Les luttes actuelles doivent être articulées de manière à affaiblir ces organisations.

À court terme, cela signifie d’interdire clairement les pratiques les plus prédatrices, telles que la publicité ciblée, l’opacité des algorithmes et le pillage généralisé de nos vies privées.

À moyen terme, cela implique des batailles anti-monopoles d’une ampleur sans précédent ainsi que des réflexions de fond sur la production, la collecte et le traitement des données produites par les sociétés, qui constituent une richesse commune à administrer de manière démocratique.

 

[1] Lawrence Lessig, Code and Other Laws of Cyberspace, New York, Basic Books, 1999, p. 59. Traduction de l’auteur de ce texte.

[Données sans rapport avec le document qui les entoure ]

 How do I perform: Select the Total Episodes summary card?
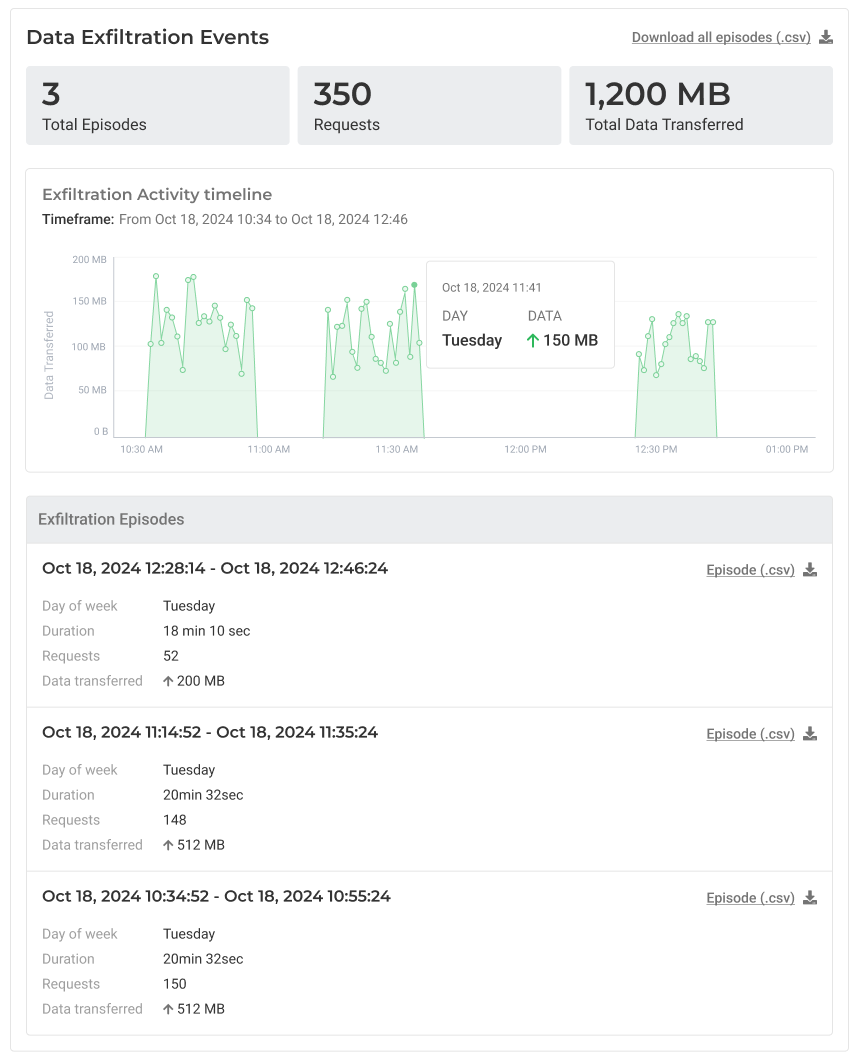pos(157,106)
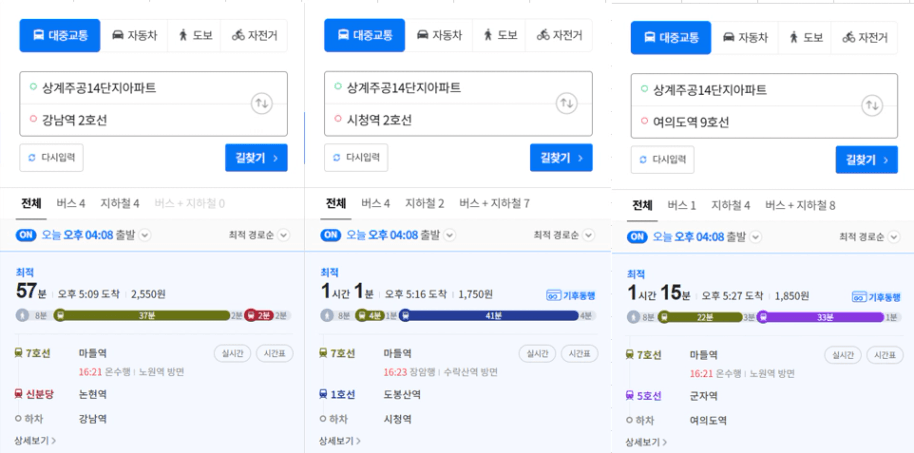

[2] Rebecca MacKinnon, Consent of the Networked : The Worldwide Struggle For Internet Freedom, New York, Basic Books, 2012, p. 147-148. Ma traduction.

[3] Jakob Gottschau, “Facebookistan”, Express TV-Produktion, 2015, 58 min.

[4] Voir Frontline, « United States of Secrets », PBS, mai 2014, <www.pbs.org/ wgbh/frontline/ lm/united-states-of-secrets/>

[5] « Le grand marché des données : Chronique de Fabien Loszach », La Sphère (Radio-Canada), 24 mars 2018.

[6] Jordan Pearson, Sidewalk Labs 1,500-Page Plan for Toronto is a Democracy Grenade, Vice, 24 juin 2019.

[7] Cory Doctorow, Regulating Big Tech makes them stronger, so they need competition instead, The Economist, 6 juin 2019. Traduction de l’auteur de ce texte.